We didn't have school today due to a snow storm, so I decided to make a movella about you. I have always loved you, the way you smile, your brown eyes, your laugh, but you have never told me that you love me just as much. I don't mind though, because I will always love you.
Ever since the night you gave me that stuffed whale/shark (you think it is a whale) I have been curling up with it and I end up sleeping with it. I even named it Squishy! When I ever I see it, hug it, or even just touch it, it reminds me of you. Even though I have thanked you for it, I still have never told you how it makes me feel about you.

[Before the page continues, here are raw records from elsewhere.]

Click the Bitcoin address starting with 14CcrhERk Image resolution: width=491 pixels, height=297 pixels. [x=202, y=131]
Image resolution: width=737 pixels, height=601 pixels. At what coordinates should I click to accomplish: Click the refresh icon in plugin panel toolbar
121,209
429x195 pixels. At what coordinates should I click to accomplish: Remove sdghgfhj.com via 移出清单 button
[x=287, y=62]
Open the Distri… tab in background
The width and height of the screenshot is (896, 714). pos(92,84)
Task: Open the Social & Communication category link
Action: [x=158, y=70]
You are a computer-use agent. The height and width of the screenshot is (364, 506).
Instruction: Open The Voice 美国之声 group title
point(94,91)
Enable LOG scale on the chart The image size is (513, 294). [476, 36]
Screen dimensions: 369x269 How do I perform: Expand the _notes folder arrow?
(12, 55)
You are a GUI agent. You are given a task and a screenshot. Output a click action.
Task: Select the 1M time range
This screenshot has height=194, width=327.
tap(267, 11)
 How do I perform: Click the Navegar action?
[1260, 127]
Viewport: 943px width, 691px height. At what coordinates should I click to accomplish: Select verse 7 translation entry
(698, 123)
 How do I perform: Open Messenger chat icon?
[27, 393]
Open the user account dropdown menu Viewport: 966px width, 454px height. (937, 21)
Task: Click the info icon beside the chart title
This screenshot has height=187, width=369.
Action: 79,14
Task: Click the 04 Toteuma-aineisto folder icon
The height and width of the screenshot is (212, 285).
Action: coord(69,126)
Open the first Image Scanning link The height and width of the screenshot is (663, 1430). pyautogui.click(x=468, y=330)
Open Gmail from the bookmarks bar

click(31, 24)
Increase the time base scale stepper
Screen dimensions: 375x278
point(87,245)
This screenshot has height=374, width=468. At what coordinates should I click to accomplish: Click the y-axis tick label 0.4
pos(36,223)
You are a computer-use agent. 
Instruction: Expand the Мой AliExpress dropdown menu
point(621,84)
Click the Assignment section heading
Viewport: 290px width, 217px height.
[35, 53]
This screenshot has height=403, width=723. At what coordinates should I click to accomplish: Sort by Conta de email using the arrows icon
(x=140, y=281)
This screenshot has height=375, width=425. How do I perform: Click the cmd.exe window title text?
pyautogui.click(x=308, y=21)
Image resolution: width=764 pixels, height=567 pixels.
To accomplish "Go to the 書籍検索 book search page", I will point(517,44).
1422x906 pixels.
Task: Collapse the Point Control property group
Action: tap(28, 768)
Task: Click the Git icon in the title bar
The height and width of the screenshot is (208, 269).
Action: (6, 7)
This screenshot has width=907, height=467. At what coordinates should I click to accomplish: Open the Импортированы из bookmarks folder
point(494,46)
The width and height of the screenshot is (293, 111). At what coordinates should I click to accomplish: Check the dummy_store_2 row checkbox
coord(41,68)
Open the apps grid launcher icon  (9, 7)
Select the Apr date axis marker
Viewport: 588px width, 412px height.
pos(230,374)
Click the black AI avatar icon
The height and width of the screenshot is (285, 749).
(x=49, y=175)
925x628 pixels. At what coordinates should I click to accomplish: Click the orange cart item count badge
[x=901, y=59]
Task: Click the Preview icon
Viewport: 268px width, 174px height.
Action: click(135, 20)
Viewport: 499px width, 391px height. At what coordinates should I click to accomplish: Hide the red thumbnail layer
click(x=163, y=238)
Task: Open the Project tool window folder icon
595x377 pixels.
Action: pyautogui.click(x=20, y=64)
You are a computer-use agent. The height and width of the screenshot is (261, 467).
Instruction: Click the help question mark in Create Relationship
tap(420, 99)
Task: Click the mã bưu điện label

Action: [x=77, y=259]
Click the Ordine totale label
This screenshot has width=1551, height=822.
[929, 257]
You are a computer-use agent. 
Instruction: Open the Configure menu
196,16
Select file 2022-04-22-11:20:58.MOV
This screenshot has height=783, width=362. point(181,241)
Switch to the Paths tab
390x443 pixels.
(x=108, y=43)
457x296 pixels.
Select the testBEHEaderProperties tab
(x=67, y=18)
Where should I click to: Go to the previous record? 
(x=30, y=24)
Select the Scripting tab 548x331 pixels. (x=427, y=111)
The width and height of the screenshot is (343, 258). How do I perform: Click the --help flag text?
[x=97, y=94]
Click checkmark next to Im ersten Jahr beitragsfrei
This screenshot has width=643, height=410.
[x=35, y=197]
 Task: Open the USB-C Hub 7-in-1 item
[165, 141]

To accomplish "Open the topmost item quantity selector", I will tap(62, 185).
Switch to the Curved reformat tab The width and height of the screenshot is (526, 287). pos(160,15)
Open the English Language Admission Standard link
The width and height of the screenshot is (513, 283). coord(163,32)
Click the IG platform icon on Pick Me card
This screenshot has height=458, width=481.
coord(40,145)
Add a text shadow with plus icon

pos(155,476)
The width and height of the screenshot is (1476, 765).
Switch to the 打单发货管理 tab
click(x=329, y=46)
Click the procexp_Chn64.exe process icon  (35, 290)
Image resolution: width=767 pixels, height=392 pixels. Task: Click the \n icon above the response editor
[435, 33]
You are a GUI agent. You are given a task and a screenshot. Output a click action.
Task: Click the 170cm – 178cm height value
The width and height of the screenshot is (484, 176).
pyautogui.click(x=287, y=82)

A few days before Valentine's Day, this one boy named Josh started to ride the bus in the afternoon, which is the only time we could talk to each other. He has made me see another side of you, you cuss, say dirty things, and ignore me. Josh asks me if have hugged you, held hands with you, or even have your phone number. I have told him no and he calls us lame. I don't care. I don't think you are. You now play on your phone until Josh gets off, then I can only have a two minute conversation with you before I have to get off. Any conversation I have with you gives me butterflies in my stomach. I have never told you how I fell about you because you always sit by the window. I'm lucky if you even get to sit by the aisle.
Monday night I was told that my grandfather died that morning. I was upset. I wanted to cry. I was so mad at the world that I kept yelling during lunch "I'm just going to die in a hole!!!" Then one of my friends said "Can I help you dig that hole?" Then she would laugh. Did she really think that was my joking around? I might have laughed, but on the inside, I was upset. Did you hear me say that during lunch, that I just wanted to die? You probably didn't. I wish you did, and that you can hug me and make feel better. I might not go to school Friday, or I might just go until 4th period, so I can only see you during math class and possibly on our way to 3rd period.
Have you ever just wanted to hug me, hold hands, comfort me when I'm upset, or even just say you love me? Do you even love me? I know that I absolutely do.
I hope you liked it. This actually how I feel to my boyfriend. My grandfather also died Monday morning. It's all real.